Yellow Stands For The Sun ...

“How lovely yellow is! It stands for the sun.”

   ~ Vincent van Gogh

     ~ 1853 ~ 1890

 

Van Gogh loved yellow, and the striking use of the color is seen in his paintings. Van Gogh’s paintings of sunflowers are among his most famous, painted in Arles, in the south of France, in 1888 and 1889.

 

The sunflower (or “soniashnyk”) is Ukraine’s national flower and has been grown on its central and eastern steppes since the middle of the 18th century. And today, in light of Russia’s horrific invasion of Ukraine, the sunflower is a symbol of “I Stand With Ukraine!”

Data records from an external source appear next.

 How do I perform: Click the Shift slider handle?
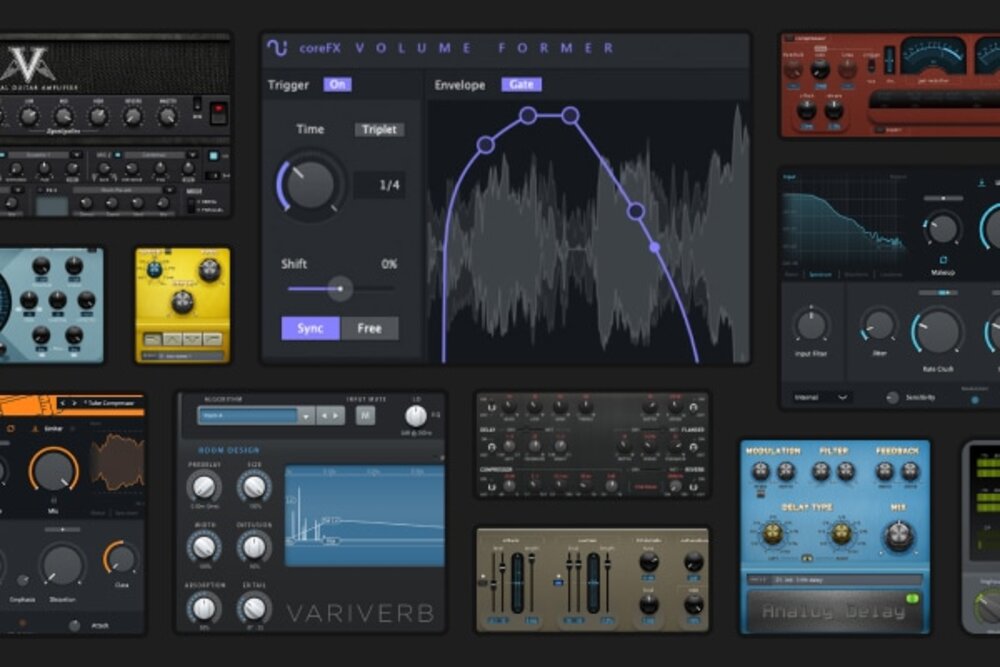pyautogui.click(x=340, y=289)
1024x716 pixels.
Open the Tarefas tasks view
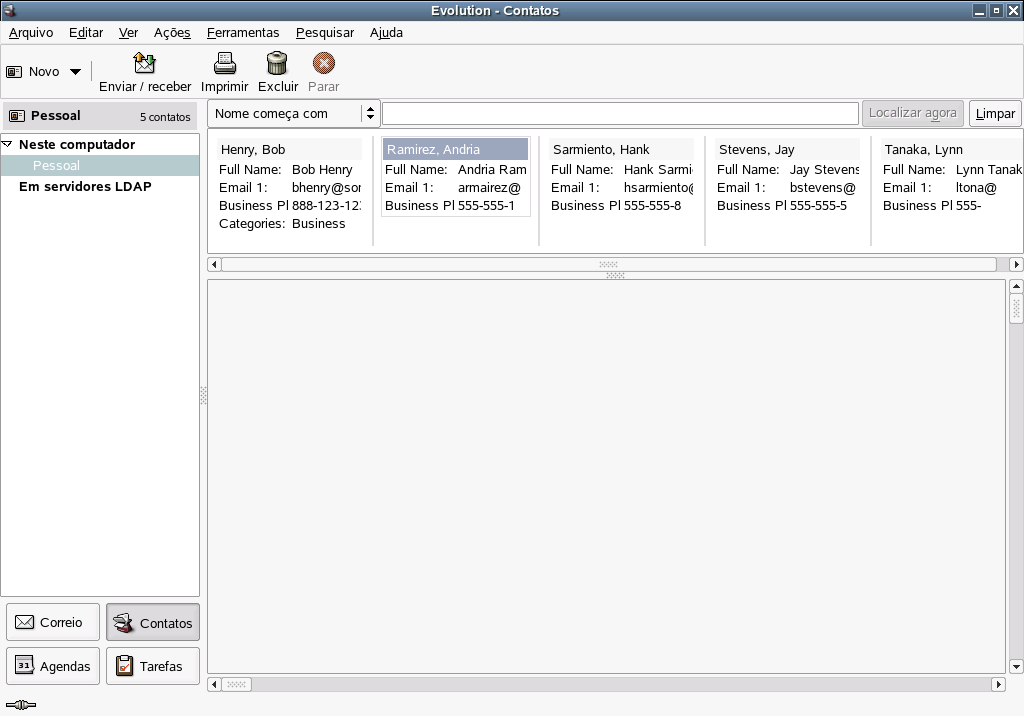[x=152, y=666]
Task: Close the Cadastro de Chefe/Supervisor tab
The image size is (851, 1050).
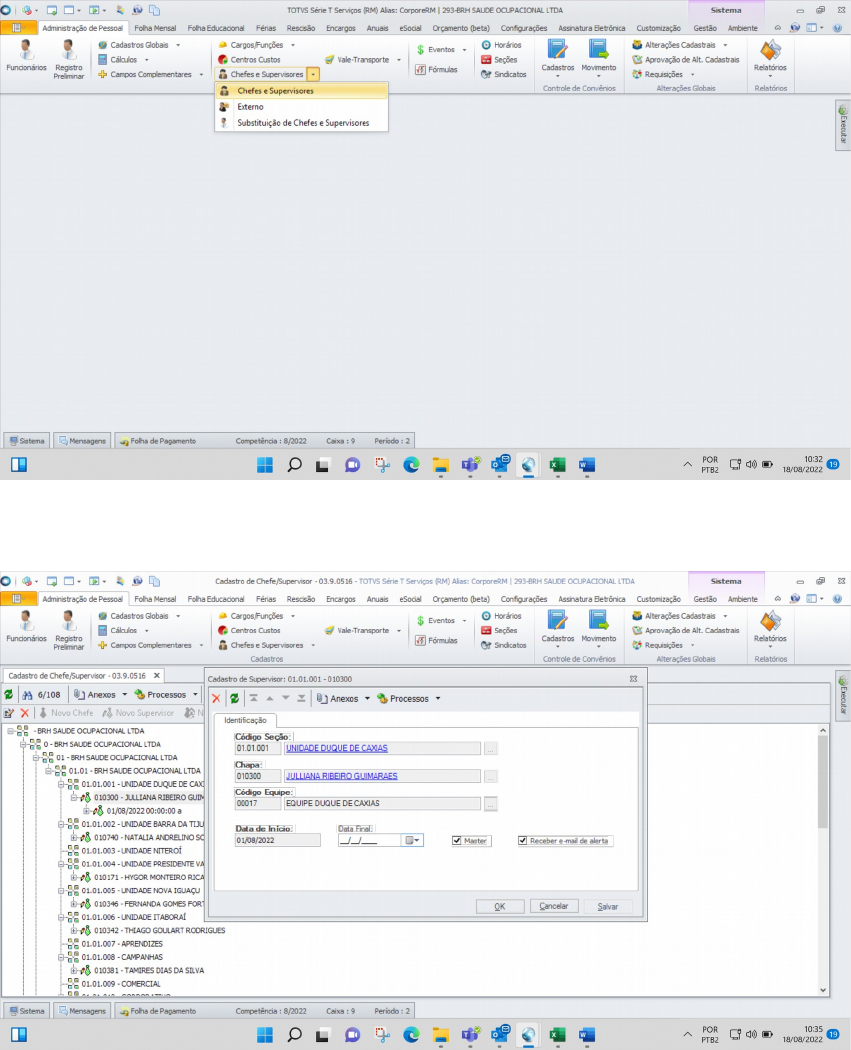Action: pyautogui.click(x=156, y=675)
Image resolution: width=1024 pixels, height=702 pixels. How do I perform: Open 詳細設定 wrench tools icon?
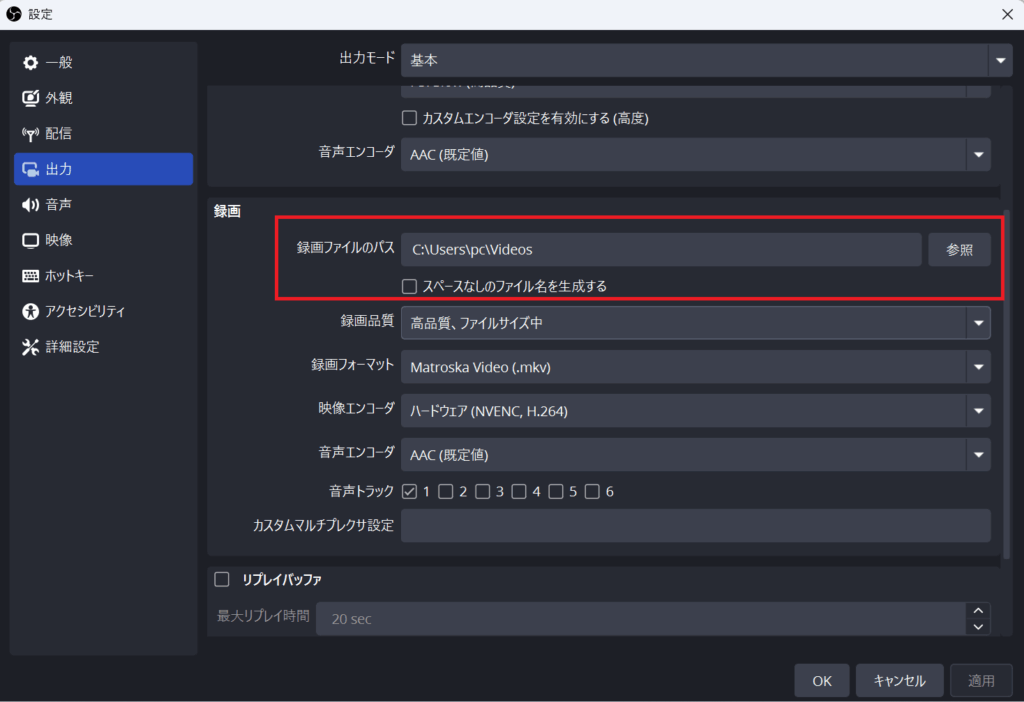(x=30, y=347)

A gorgeous sunflower stands tall and shines its beauty on a lovely mid-August afternoon on the grounds of Kreidersville Covered Bridge, Allen Township, on the outskirts of Northampton, Pennsylvania.

Kreidersville Covered Bridge was built in 1839 and is loved for its great history and tranquil setting by the Hokendauqua Creek. It is the only covered bridge left in Northampton County.

The pedestrian-only bridge that crosses the Hokendauqua Creek is the oldest covered bridge in the Lehigh Valley and one of the oldest in the state. The historic wooden Burr Truss Bridge has a 116-foot-long span and was placed on the National Register of Historic Places in 1980.